* **INSTRUCTIONS TO FOLLOW**
In the material below, find each line with the word "arrow" and list it.

* **MATERIAL FOR THIS EXERCISE**
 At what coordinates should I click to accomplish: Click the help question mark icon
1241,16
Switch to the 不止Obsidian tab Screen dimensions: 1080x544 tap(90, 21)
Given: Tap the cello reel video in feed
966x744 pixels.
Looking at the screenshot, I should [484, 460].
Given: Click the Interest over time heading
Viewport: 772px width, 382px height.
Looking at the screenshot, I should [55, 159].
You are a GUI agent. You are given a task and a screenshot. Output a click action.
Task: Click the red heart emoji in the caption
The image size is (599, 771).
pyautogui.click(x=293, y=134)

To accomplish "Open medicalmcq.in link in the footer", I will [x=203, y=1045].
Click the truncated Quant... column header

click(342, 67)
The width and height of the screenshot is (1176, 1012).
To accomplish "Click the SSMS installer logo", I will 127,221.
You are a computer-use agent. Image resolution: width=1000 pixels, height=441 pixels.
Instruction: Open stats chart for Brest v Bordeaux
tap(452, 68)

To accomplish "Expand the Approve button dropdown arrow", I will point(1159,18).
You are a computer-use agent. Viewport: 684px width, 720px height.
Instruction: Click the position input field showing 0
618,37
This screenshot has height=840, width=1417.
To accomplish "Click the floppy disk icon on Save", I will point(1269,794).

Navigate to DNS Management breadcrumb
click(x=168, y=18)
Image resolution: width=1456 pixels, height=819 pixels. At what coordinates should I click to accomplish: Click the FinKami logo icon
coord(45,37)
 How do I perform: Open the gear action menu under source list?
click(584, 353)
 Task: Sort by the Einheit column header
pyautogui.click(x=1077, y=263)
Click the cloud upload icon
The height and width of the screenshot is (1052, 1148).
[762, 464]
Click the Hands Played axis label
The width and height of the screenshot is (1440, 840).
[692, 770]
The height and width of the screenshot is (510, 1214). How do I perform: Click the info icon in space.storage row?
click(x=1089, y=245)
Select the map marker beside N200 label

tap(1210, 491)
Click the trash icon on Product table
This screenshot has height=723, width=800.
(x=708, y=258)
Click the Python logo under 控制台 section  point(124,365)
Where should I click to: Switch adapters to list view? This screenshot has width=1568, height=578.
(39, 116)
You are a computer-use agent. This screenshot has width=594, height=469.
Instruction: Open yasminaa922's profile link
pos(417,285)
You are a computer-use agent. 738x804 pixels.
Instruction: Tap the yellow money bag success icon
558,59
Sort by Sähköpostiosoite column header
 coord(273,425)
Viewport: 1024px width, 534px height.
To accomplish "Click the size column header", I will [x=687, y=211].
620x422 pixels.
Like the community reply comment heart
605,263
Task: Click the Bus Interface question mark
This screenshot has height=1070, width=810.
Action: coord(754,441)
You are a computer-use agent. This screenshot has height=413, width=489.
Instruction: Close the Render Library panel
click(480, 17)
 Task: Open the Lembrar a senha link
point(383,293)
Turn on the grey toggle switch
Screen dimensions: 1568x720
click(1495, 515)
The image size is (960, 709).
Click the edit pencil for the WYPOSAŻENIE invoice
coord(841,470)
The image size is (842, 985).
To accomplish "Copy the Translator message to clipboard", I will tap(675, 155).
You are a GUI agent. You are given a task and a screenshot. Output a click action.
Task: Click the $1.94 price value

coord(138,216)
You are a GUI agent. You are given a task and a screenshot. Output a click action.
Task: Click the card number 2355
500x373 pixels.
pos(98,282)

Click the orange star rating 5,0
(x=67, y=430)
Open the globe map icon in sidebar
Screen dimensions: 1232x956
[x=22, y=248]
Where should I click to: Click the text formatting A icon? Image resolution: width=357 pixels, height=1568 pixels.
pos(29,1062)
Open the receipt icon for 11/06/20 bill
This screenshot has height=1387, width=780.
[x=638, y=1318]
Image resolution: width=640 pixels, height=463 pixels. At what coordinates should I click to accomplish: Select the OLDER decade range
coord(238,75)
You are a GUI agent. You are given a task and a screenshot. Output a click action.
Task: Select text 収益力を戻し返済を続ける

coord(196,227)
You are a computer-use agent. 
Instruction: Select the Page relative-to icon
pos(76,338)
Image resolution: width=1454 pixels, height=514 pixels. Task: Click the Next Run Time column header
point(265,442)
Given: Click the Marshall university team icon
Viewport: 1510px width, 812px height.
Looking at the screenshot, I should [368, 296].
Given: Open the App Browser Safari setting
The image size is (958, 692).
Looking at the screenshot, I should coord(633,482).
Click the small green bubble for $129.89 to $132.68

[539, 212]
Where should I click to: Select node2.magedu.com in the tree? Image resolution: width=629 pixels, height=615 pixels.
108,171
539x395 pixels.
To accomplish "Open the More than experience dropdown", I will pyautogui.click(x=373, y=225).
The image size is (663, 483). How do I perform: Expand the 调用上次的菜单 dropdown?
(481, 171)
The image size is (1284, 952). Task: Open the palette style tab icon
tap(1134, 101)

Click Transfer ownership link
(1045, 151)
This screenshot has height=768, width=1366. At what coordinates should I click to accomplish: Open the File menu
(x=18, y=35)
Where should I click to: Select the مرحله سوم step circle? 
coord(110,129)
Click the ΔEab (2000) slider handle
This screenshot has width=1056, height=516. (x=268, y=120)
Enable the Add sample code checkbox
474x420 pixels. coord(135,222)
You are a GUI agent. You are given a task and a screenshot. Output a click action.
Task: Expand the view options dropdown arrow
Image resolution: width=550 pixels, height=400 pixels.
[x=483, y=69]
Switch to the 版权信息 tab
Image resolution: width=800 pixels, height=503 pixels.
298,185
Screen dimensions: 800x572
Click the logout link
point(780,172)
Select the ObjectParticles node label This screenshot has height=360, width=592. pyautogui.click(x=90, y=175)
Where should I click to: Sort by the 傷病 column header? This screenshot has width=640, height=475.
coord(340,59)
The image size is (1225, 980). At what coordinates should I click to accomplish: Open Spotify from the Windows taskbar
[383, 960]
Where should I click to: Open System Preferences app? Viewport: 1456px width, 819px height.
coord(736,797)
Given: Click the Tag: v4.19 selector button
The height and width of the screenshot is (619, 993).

* **ANSWER BOX**
To accomplish "Expand the Approve button dropdown arrow", I will point(1159,18).
Task: Expand the view options dropdown arrow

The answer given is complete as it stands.